▸ **MATERIAL FOR THE TASK**

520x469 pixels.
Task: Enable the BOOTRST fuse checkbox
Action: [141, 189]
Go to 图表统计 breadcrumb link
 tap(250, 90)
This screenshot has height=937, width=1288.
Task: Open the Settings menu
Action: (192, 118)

==

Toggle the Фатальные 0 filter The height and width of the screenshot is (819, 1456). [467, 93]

▸ **EXERCISE DESCRIPTION**
State how many lines of the material above contain the word "width". Reply with the number alone.

▸ **SOLUTION FOR THIS PROBLEM**
2